I am trying not to write short posts, as I  prefer to write in longer form post that take on a topic or otherwise solve a daily issue, but it has become apparent that it will take a lot more motivation for me to keep up, and I haven’t written a new published post (notwithstanding incomplete drafts) for the last six weeks.  My intention is to make two long form post per month on topics that fit well in a longer format.  I want to continue to document what I am doing or learning to do, and to cover even some far diversions with care and detail that you’d expect from a scientist and engineer.

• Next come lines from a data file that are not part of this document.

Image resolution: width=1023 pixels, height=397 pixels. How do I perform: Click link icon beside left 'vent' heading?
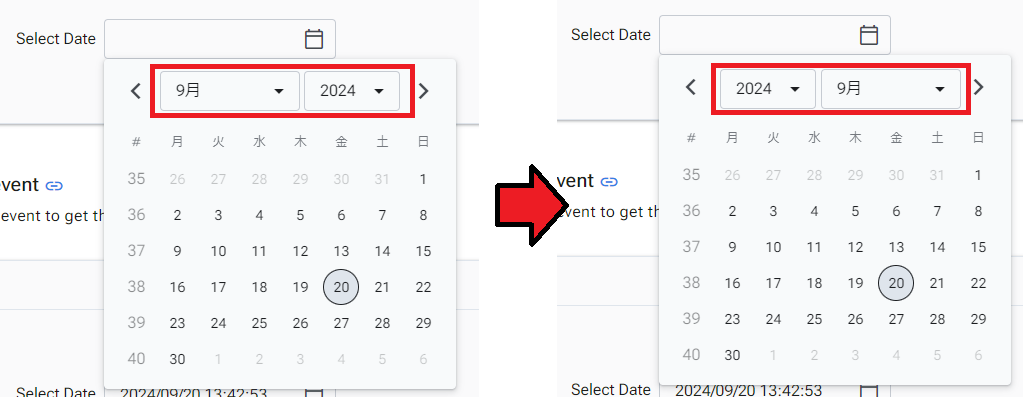pos(54,186)
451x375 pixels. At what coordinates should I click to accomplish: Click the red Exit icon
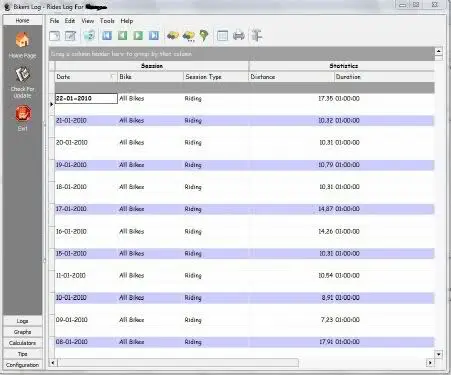click(23, 114)
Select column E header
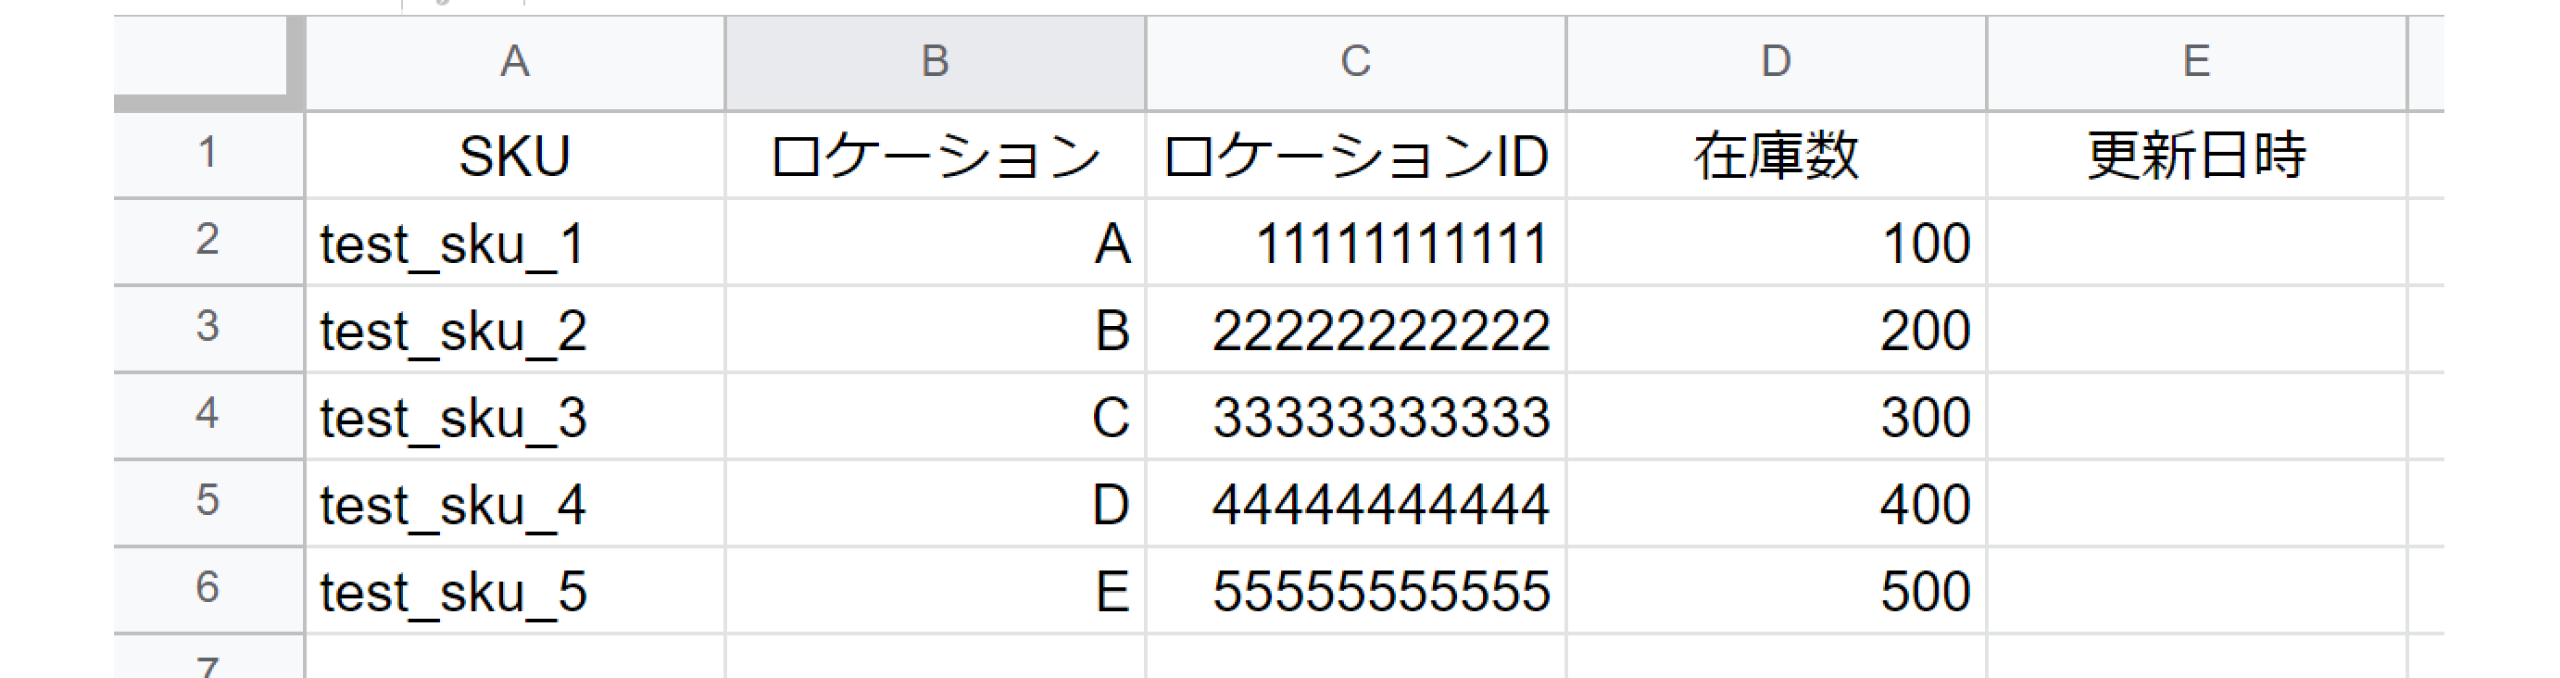This screenshot has height=678, width=2560. point(2196,62)
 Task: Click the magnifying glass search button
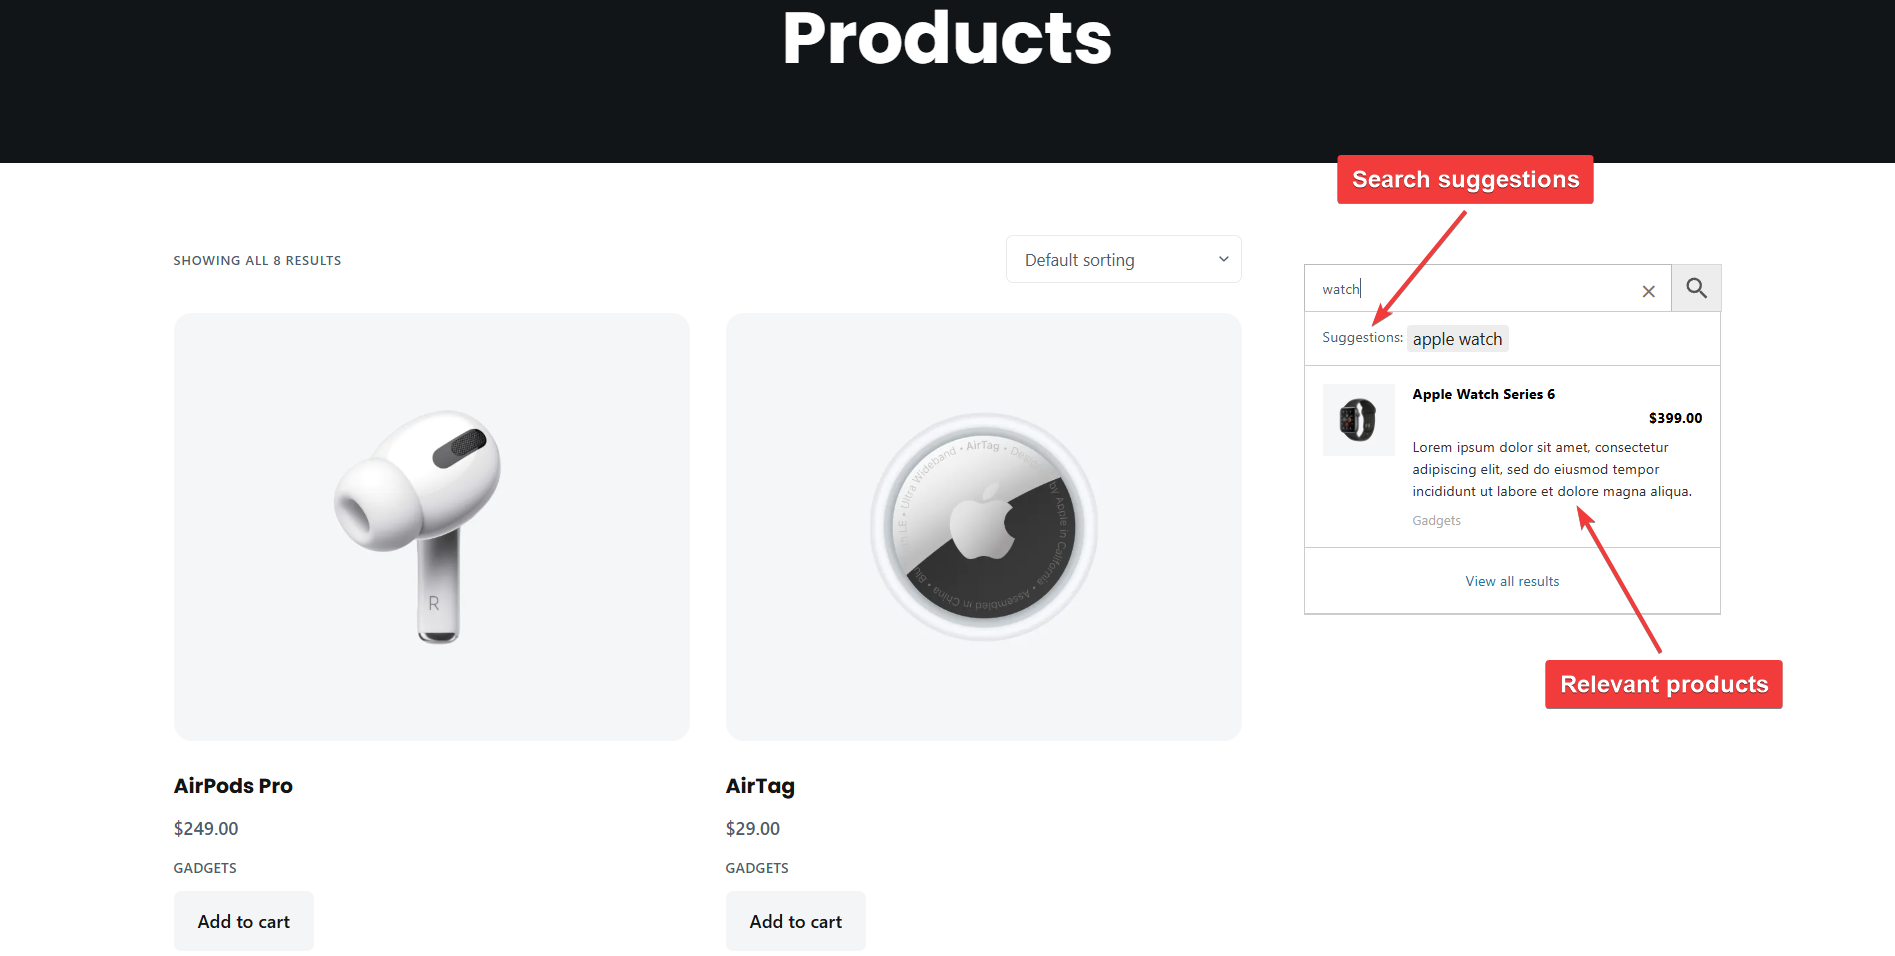1696,289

I have plans to change how I post pictures on this site.  I have several older albums from my research, studies, travel, and personal life that I’d like to share.  I have decided to update the Google+ Photos site that I have put many at, and to link to the albums through photos on this site (which is written in free WordPress).  I had considered using Imgur or another site, but this will work best for me because of my familiarity with Picasa for uploaded photo.  Here is a photo link

https://goo.gl/photos/fMeq8N568Dt1tUup6

My other plans involve this site,  moleculrkitchn.wordpress.com, which I am using to share my experiences as a home cook.  I’ve been experimenting in the kitchen since I was little, and I am intrigued with how to continue that, to have a record and memory of what things I try to make, which ones are great and which fail.  I take inspiration from the chefs at the America’s Test Kitchen and the Pioneer Woman.  And some other people like Julia Childs, Gordon Ramsey, and all the time I watched Top Chef.  I love the experience and togetherness that a great meal creates, and so I practice to be an adequate cook.  The online food world has exploded with so many food bloggers.  Laura Vitale was a new one I learned of this week. So I am surprised I am one.  But getting recipes, substitutions, and results done on digital paper is the best way that I can keep up with my endeavors in the kitchen.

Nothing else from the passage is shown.